From fungi to pharmaceuticals: A milestone for the production of eutyscoparol A and violaceoid C

The natural world is rich in chemical compounds with remarkable medicinal properties. A notable example is penicillin, discovered by chance from the Penicillium mold. This discovery revolutionized the treatment of bacterial infections and highlighted the potential of natural compounds in medicine. Since then, the identification, isolation, and synthesis of novel bioactive compounds from plants, fungi, and bacteria have become fundamental to drug development.

Recently, two groups of naturally occurring bioactive compounds have garnered significant attention: violaceoids A–F from the fungus Aspergillus violaceofuscus and eutyscoparols A-G from the fungus Eutypella scoparia.

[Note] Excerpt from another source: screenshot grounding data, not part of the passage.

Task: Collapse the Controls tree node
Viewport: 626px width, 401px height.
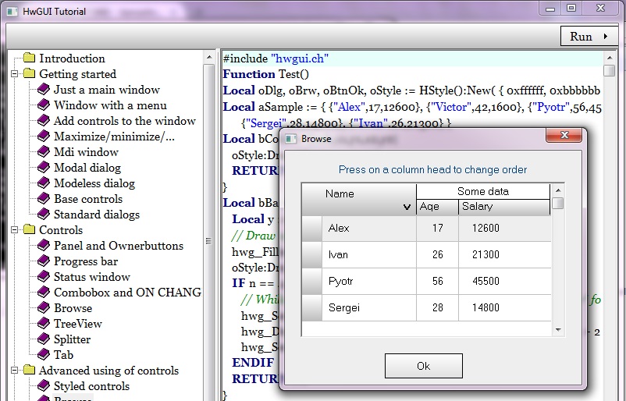Action: pyautogui.click(x=14, y=230)
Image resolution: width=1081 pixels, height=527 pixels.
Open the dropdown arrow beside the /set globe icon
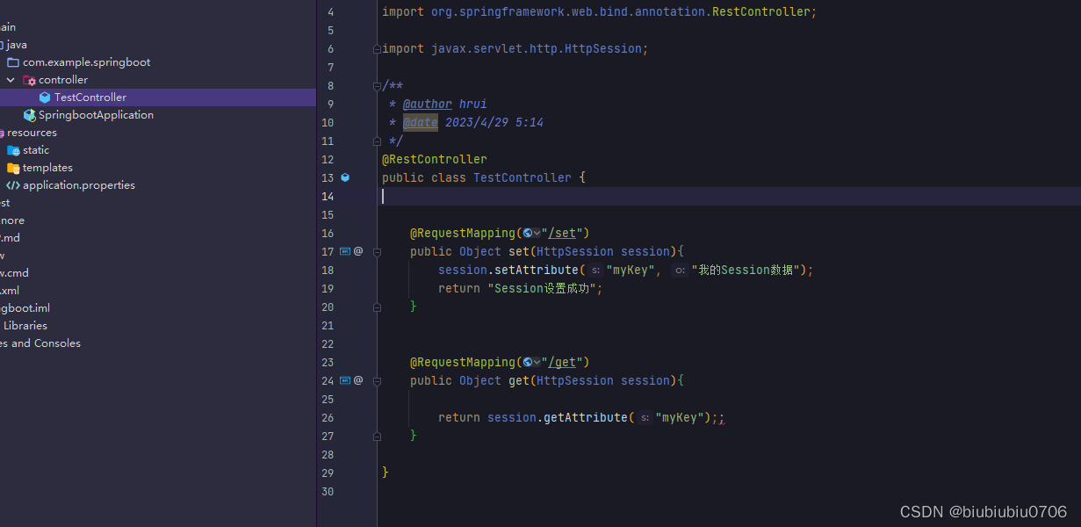(538, 233)
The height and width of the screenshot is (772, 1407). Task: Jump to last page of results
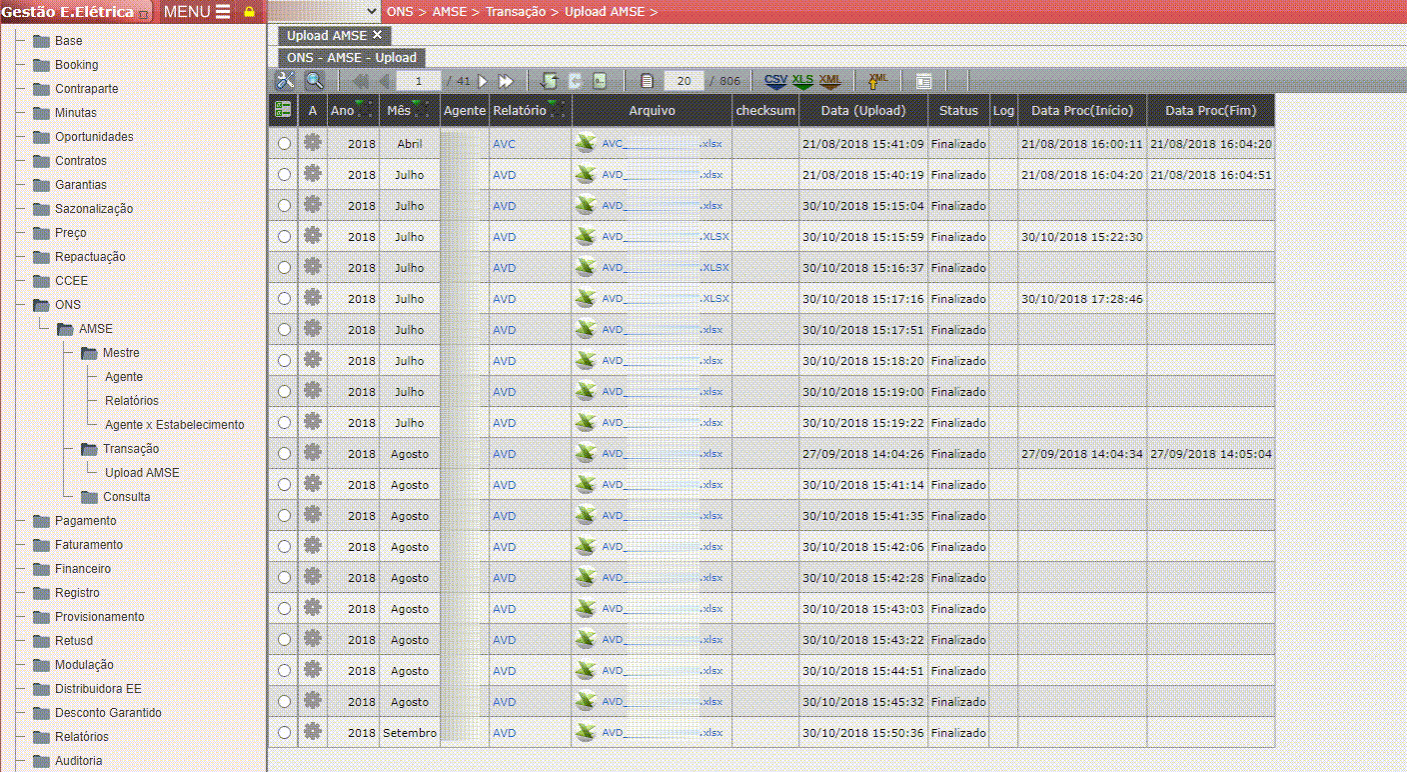(x=506, y=81)
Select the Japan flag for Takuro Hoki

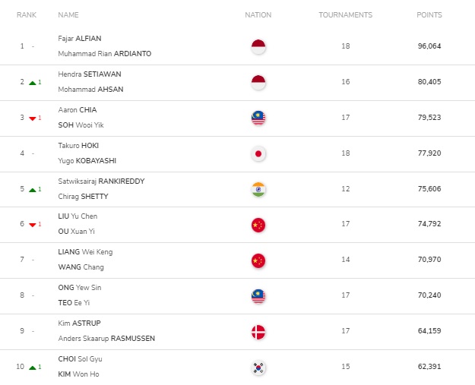click(x=258, y=153)
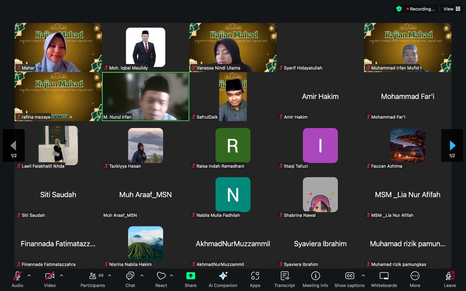Expand audio options arrow next to Audio

(29, 275)
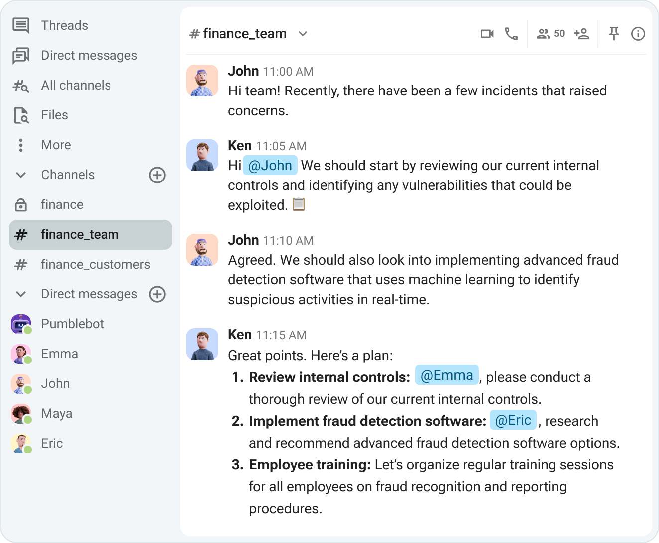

These compounds share similar structures, featuring a 2,3-alkylated quinol moiety and a hydroxymethyl group, and are believed to possess antimalarial and antibacterial properties. Following their initial discovery in 2014 and 2020, scientists have been working to produce these compounds in larger quantities for further study.

In a recent study, researchers from Tokyo University of Science (TUS), led by Associate Professor Takatsugu Murata and Professor Isamu Shiina from the Department of Applied Chemistry, Faculty of Science, have made significant progress by developing an efficient method to synthesize eutyscoparol A and violaceoid C. Their work, featured on the cover of the Asian Journal of Organic Chemistry, and published on 25 April 2024, could lead to new treatments or drugs.

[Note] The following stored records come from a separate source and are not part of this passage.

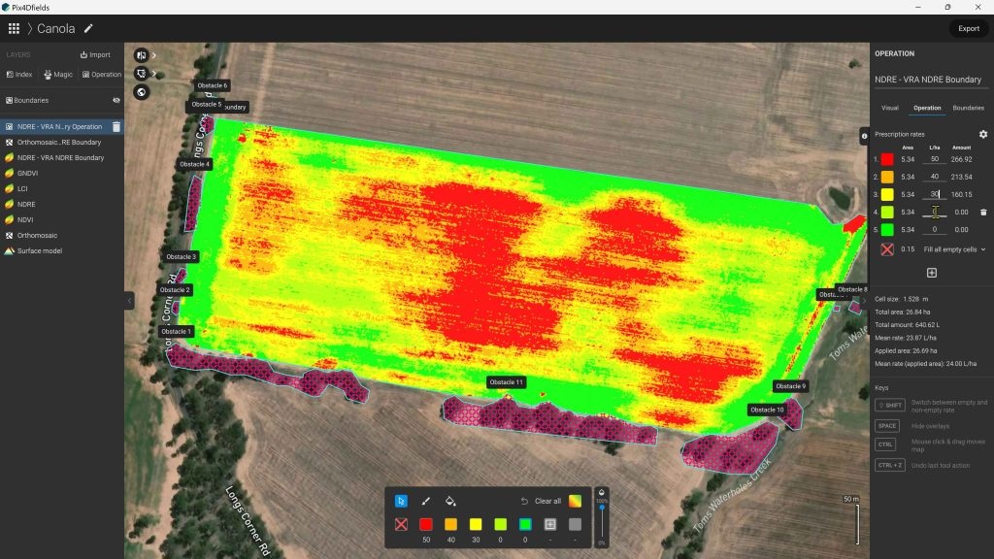Click the Export button
994x559 pixels.
coord(968,28)
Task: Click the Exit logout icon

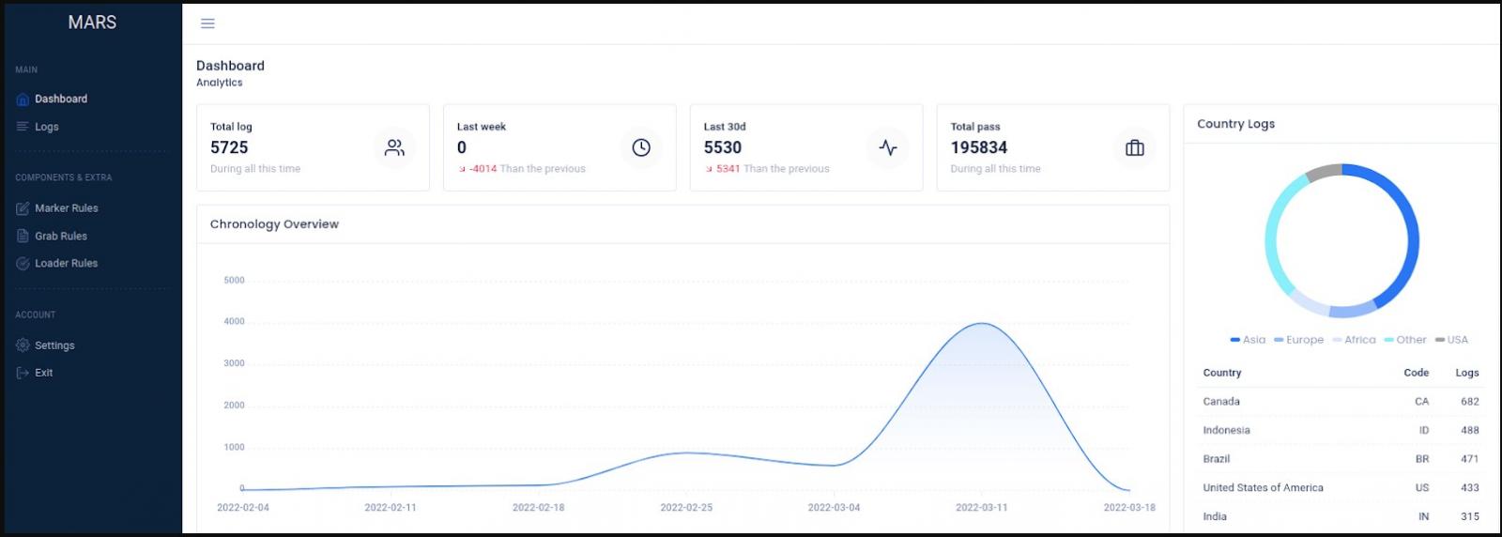Action: [x=23, y=373]
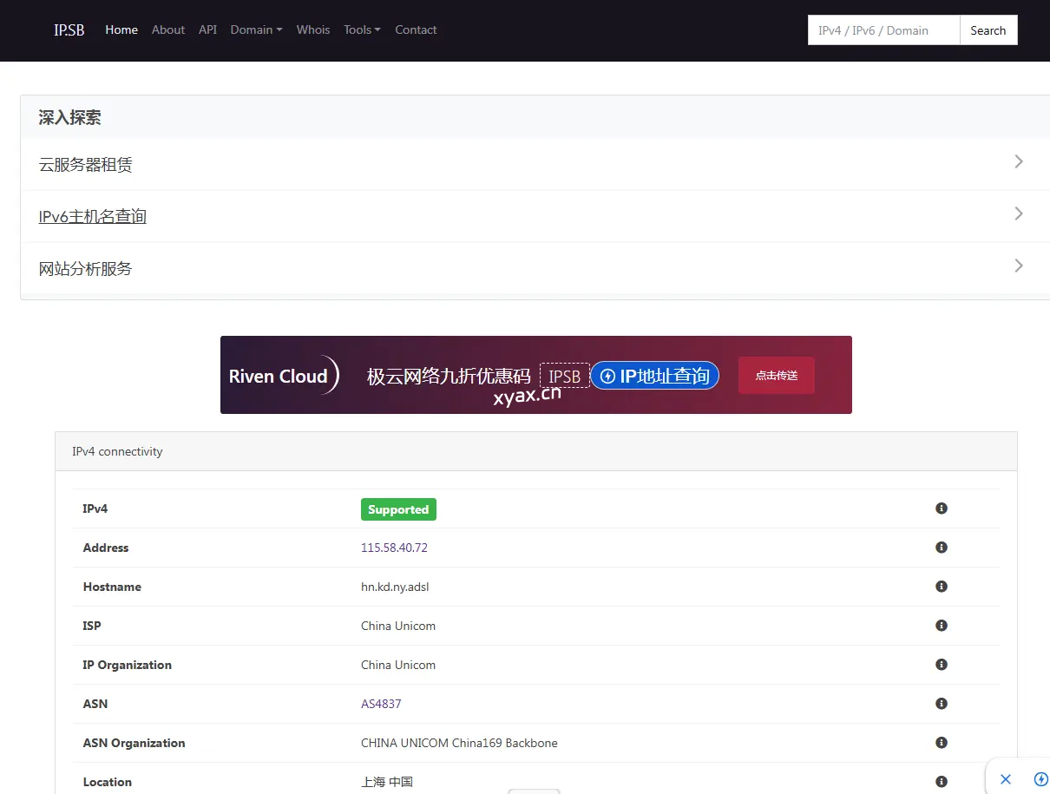The width and height of the screenshot is (1050, 794).
Task: Expand the 云服务器租赁 row arrow
Action: (x=1019, y=162)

"Eutyscoparol is a group of compounds whose pharmacological activity had not been thoroughly explored. Our goal was to make this possible through artificial synthesis and support the development of new drugs," says Dr. Murata.

The researchers used a retrosynthetic analysis to simplify the production process. This approach breaks down complex molecules into simpler, more accessible materials. They used this method to synthesize eutyscoparol A (4) and violaceoid C (3) starting from commercially available dinitriles (6) through violaceoid A (1) intermediates. Dinitriles were chosen because they are easy to obtain and can be converted into aldehydes (5), which are precursors to violaceoid A intermediates. To make the aldehyde (5), dinitrile (6) was first converted into diester.

Then, the hydroxy groups in diester were protected with a tert-butyldiphenylsilyl (TBDPS) group to form protected ether. This ether was reduced to form a symmetric diol. One hydroxy group in diol was then selectively protected to create desymmetrized tetrahydropyranyl (THP)-ether, which was oxidized to produce the aldehyde.

With the aldehyde prepared, the researchers proceeded to synthesize violaceoid A (1) and rac-violaceoid B (2) intermediates through a series of reactions. To prepare violaceoid A (1), the aldehyde was first alkylated to form an intermediate, which was then converted to olefin using mesylation or the Julia–Kocienski reagent.

The THP-protecting group in olefin was removed with isopropyl alcohol to produce alcohol. Finally, two TBDPS groups were removed from the alcohol to get violaceoid A (1). Rac-violaceoid B (2) was synthesized using similar methods.

These improvements made the process much more efficient. The researchers synthesized violaceoid A (1) in 8 steps with a 33% yield, compared to the previous 10-step process that had only an 11% yield. Similarly, they prepared rac-violaceoid B (rac-2) in 8 steps with a 35% yield, improving on the earlier 9-step process with a 15% yield.

After successfully synthesizing the intermediates, the researchers moved on to produce violaceoid C (3) and eutyscoparol A (4). The synthesis of violaceoid C (3) was relatively straightforward, involving the hydrogenation of the double bond in violaceoid A (1) to yield violaceoid C (3) with high efficiency.

For eutyscoparol A (4), the researchers selectively methylated two of the three hydroxy groups in violaceoid A (1) by refluxing the reaction mixture with potassium carbonate and iodomethane. Overall, violaceoid C (3) was synthesized in nine steps with a 30% yield, and eutyscoparol A (4) in nine steps with a 28% yield.

With improved yields and simpler synthesis steps, the proposed approach makes it easier to produce these compounds on a larger scale and could lead to further research into their potential therapeutic properties.

"The synthesis of violaceoid A and eutyscoparol C on a subgram scale will help us study their pharmacological effects, which we expect to include cytotoxic, antibacterial, and antimalarial activities," concludes Prof. Shiina.